Friday 4 November 2016

Shatter Dead - review

1994 (USA)


Contains spoilers.
  
If you can get past the grainy visuals, the deliberate slow pacing, the stilted, and I'm being polite, acting, grandiose pretension and all that comes from a budget I can't imagine was more than the cost of a cup of coffee, then there's something to be said for director / writer / producer Scooter McCrae's high concept zombies with a twist debut movie. It's a big if though. Winner of best independent film at the 1995 Fantafestival, Shatter Dead is not a family and friends, beer and nachos zombie film, nor is it a hide by the sofa gripping teddy or anything close; it's a film to grow a goatee, eat cheese and drink expensive wine too, all the while nodding along though you're really only vaguely following. There's no doubting, in my mind, there's some quite clever and thought provoking stuff going on with post-life immortality, existential nihilism, modernistic ennui all stirred up with Christianity and God's final judgement, but I also have a feeling all I'm really going to recall a year or so from now is that leading actress Susan (Stark Raven) was naked a lot.

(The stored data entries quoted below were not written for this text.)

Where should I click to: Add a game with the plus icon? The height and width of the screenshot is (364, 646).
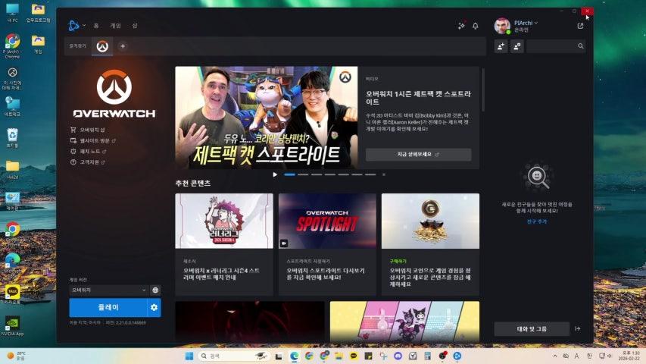(x=123, y=46)
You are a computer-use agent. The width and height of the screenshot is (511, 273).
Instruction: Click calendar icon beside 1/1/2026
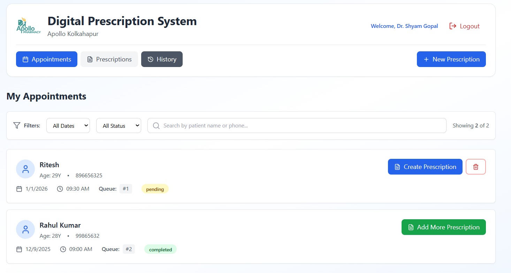[19, 189]
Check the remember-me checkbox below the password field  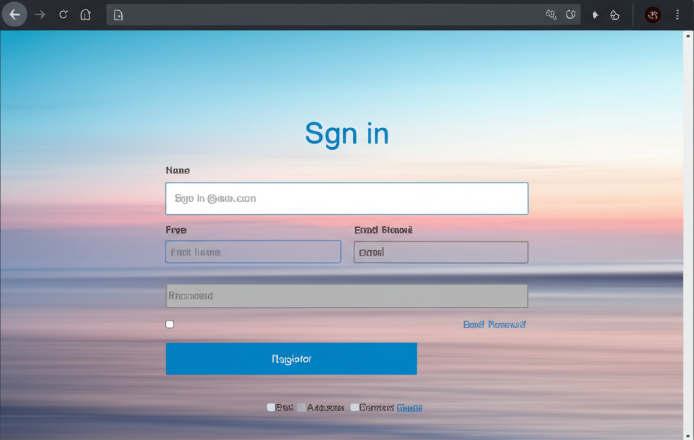click(169, 324)
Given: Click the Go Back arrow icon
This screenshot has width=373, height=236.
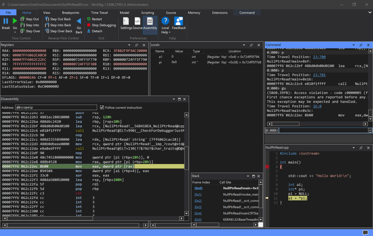Looking at the screenshot, I should click(x=79, y=22).
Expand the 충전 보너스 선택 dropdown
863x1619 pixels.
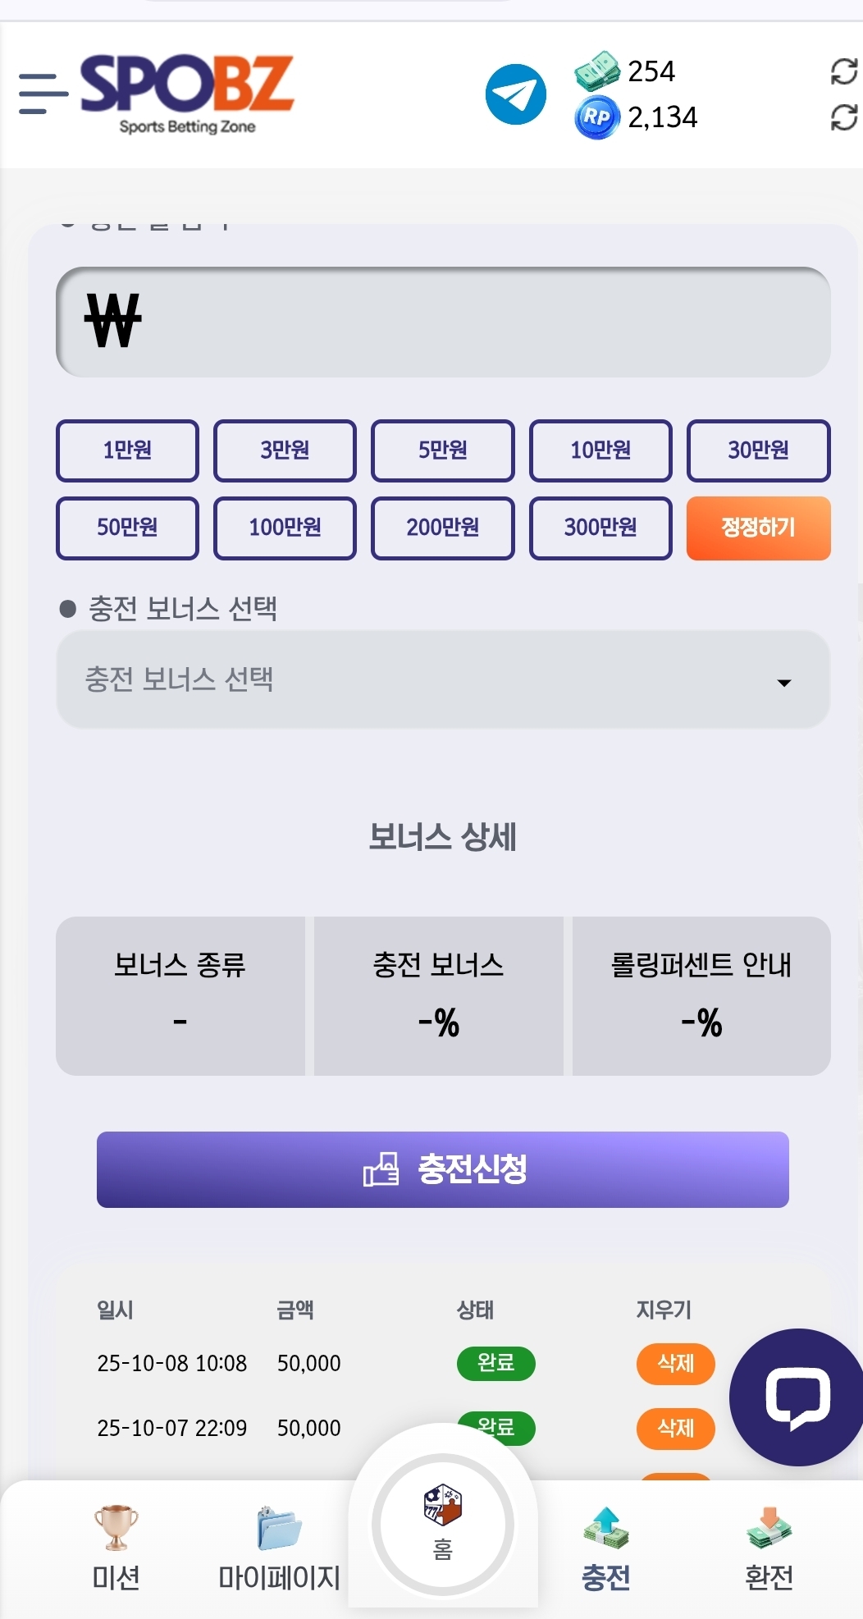point(443,680)
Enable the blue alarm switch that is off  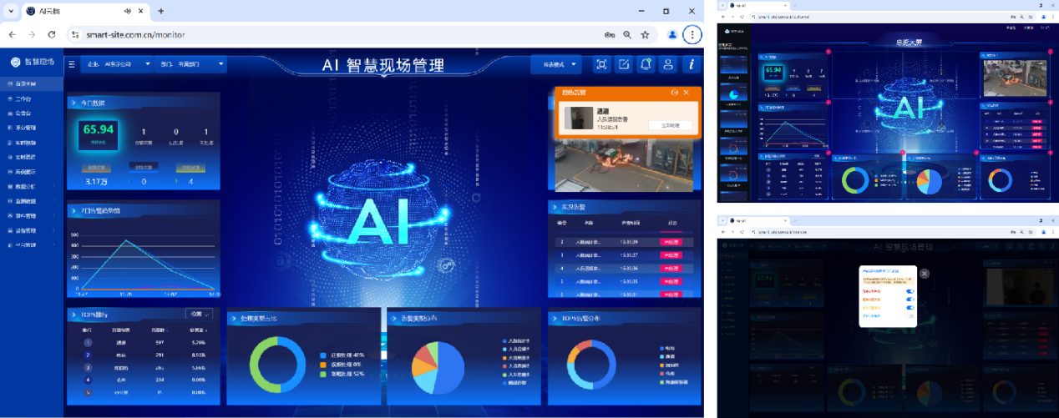coord(910,317)
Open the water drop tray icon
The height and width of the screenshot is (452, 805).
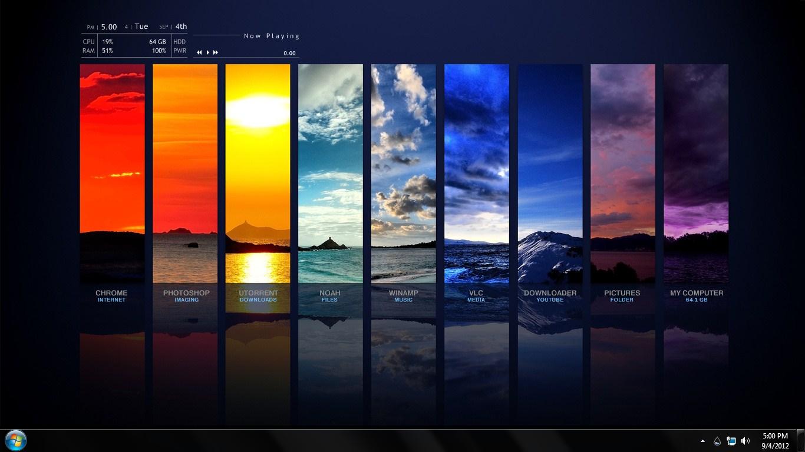717,441

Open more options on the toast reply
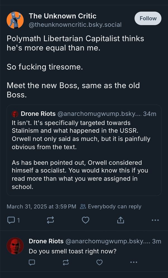pyautogui.click(x=134, y=262)
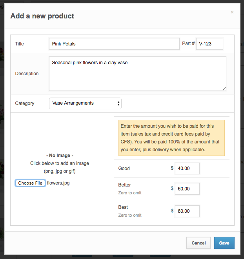
Task: Click the Part # label
Action: (189, 44)
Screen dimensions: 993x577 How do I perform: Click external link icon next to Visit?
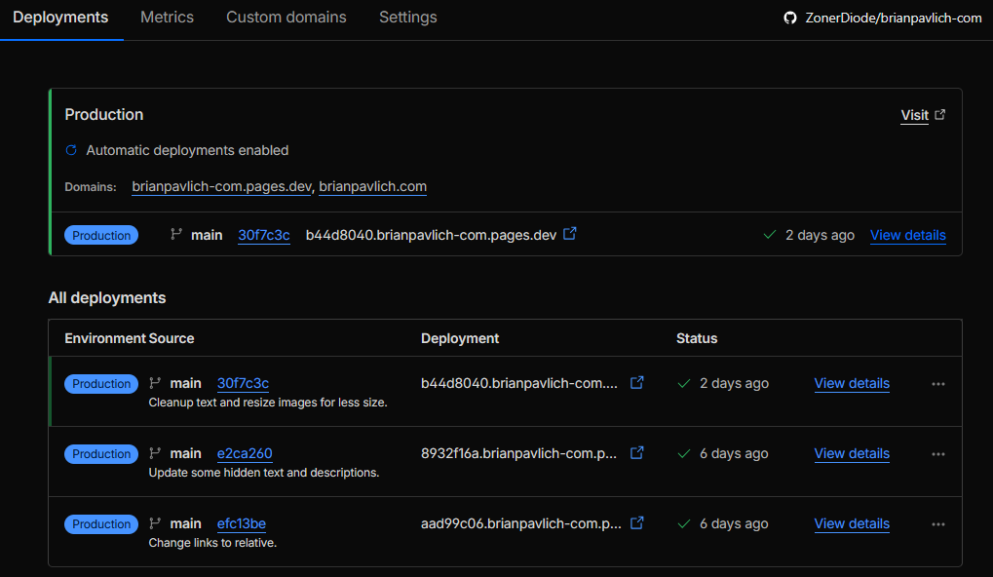[x=939, y=115]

Susan is trying to get home. That much I did work out. Her problems however, seem to stem not just from the fact that the dead are no longer staying dead, but that they seem to be really into car-jacking. So with her car and shopping taken, she does what all young women do when offered assistance by a passing stranger, she checks whether he's breathing with a small mirror and after confirming he's not, beats him into submission and steals his vehicle in return. The world McCrae has fashioned is quite the dark and odd one. It's 17 months since 'The Angel of Death', at least that's what she's called on the back cover, came down, had sex with a woman (yes both women, though the Angel was definitely the dom) and ushered in a new age where the dead just don't die. Other than that, they're still people; cognisant, able to talk, drive, work, but also seemingly downtrodden and destitute very much like an untouchable caste with little to no rights. Before Susan stumbles her way back home to boyfriend Dan (Daniel Johnson) her journey takes her to a doss house where she meets undead Mary, naked in the shower no less, into the path of a gang of new order gun freaks who commit quite the bloody massacre, and also inwards, as she's forced to confront her own prejudice and ideals.

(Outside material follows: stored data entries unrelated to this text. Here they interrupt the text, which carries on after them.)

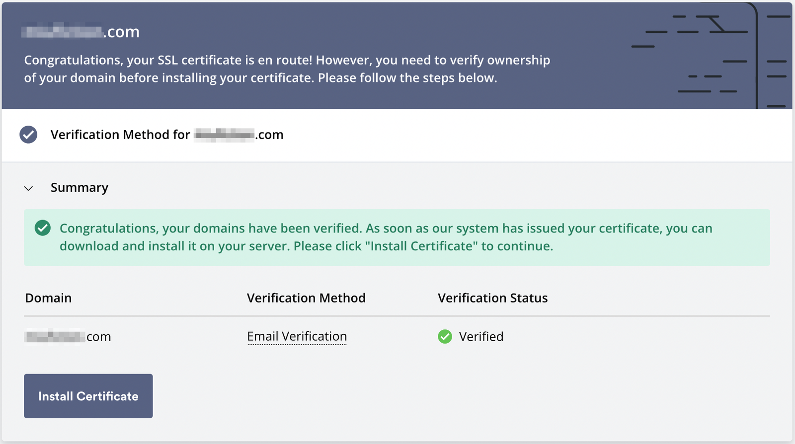Click the Domain column header
The image size is (795, 444).
48,298
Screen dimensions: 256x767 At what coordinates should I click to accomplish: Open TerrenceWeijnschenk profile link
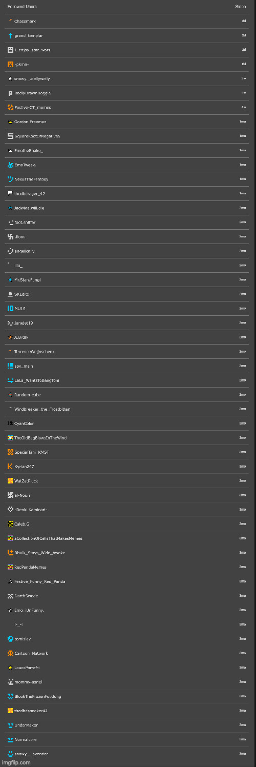[x=34, y=351]
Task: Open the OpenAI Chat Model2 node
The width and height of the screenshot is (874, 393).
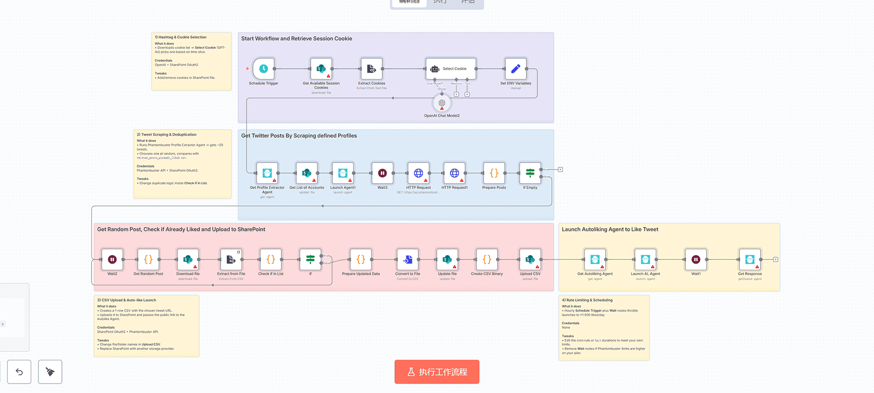Action: click(442, 103)
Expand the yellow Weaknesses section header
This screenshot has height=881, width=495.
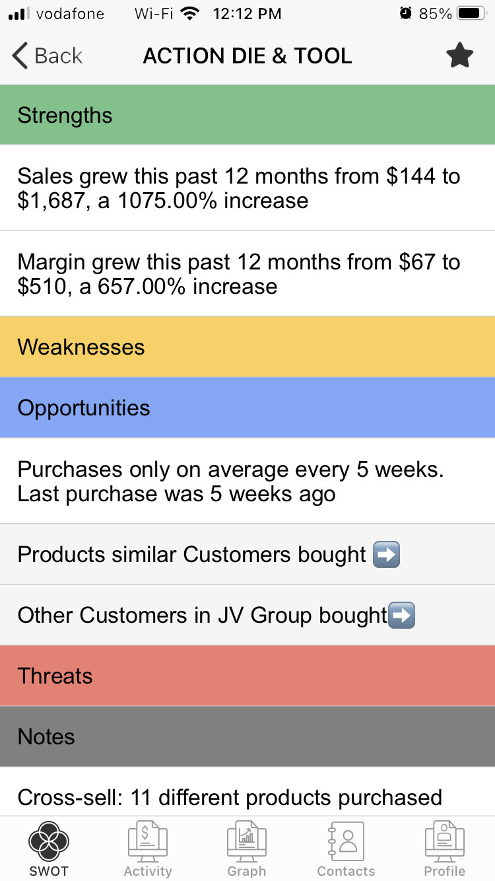tap(248, 347)
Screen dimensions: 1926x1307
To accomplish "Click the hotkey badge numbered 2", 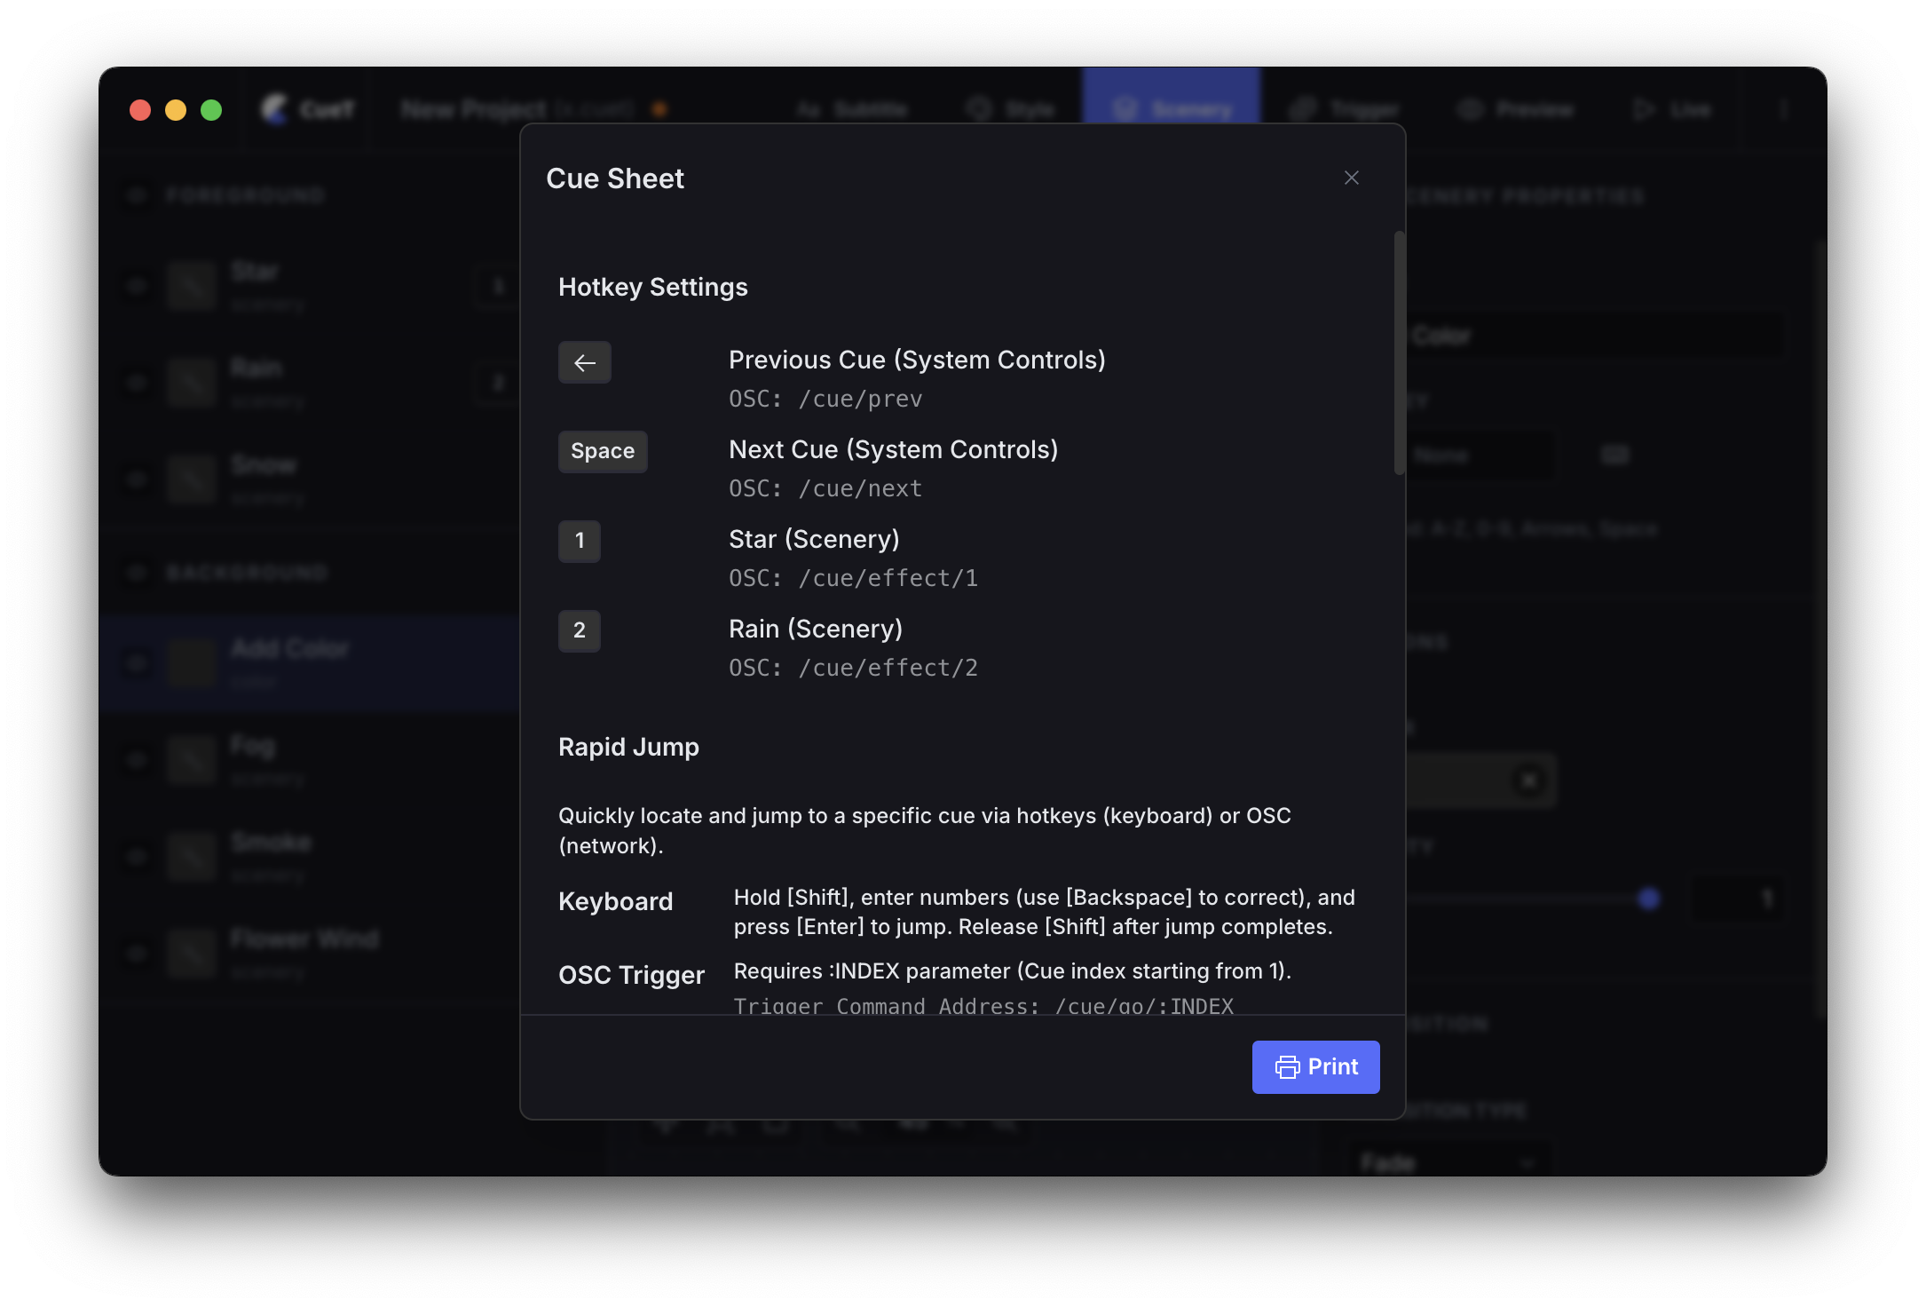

I'm not really sure what all of it means, though after watching a short making of documentary on the DVD I'm convinced that while a lot of the ambiguity was by design, there was an equal, if not larger quantity that came from production not matching story-board so I probably didn't stand a chance. The world is broken and with death no longer an objective position people, both sides of fence, are confused and are all looking for answers as to what to do. That's the question McCrae is fundamentally exploring and though the film stumbles incoherently with a narrative that leaves a lot to be desired he does manage to transfer some of the characters existential turmoil to the viewer, and also thoughtfully touch on many of the ramifications that would no doubt ensue. 

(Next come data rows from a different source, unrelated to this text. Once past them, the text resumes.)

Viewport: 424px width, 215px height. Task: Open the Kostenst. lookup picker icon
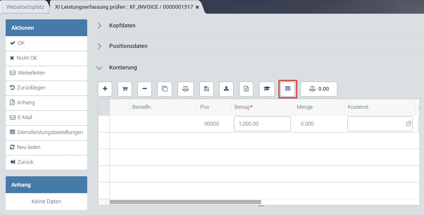pos(408,124)
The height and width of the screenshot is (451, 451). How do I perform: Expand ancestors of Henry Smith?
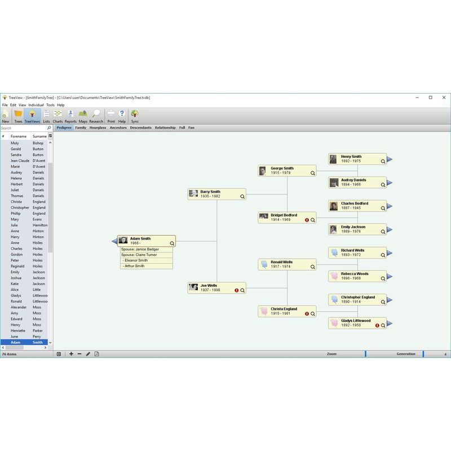pos(389,160)
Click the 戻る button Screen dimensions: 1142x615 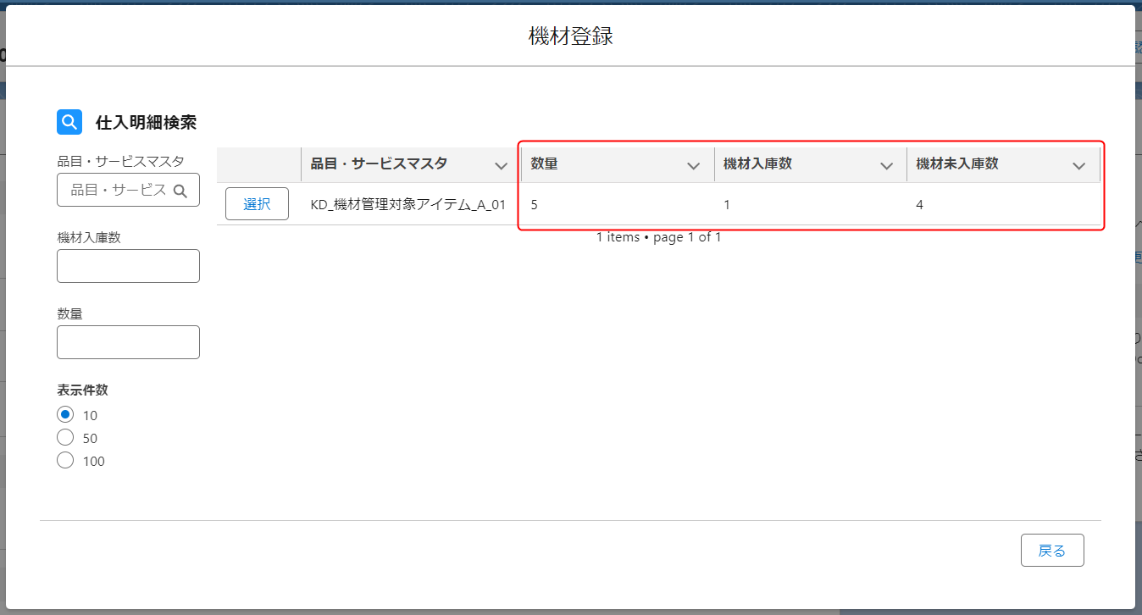click(1052, 551)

Whilst definitely dead I'm not sure I'd call them zombies. I'm inverted to the position I often find myself where I'm arguing the case that just because a particularly rabid / uncontrolled / mindless zombie-esque human (ala 28 Days Later) still has a pulse it doesn't mean they're not eligible to be called one. Here they're just as human as before, albeit without as said, respiratory, cardiovascular or digestive systems. They don't bite, don't desire human flesh and ok, they're at times rather macabre and foul looking, cursed for eternity with their scars from life and how they died, but they seem just as interested in answers to why this all happened as the living. If anything it's the living, especially Susan that seems the aggressor, more than happy to fire a bullet or bludgeon a pretty young face at the slightest provocation. Again though, I think that's the point.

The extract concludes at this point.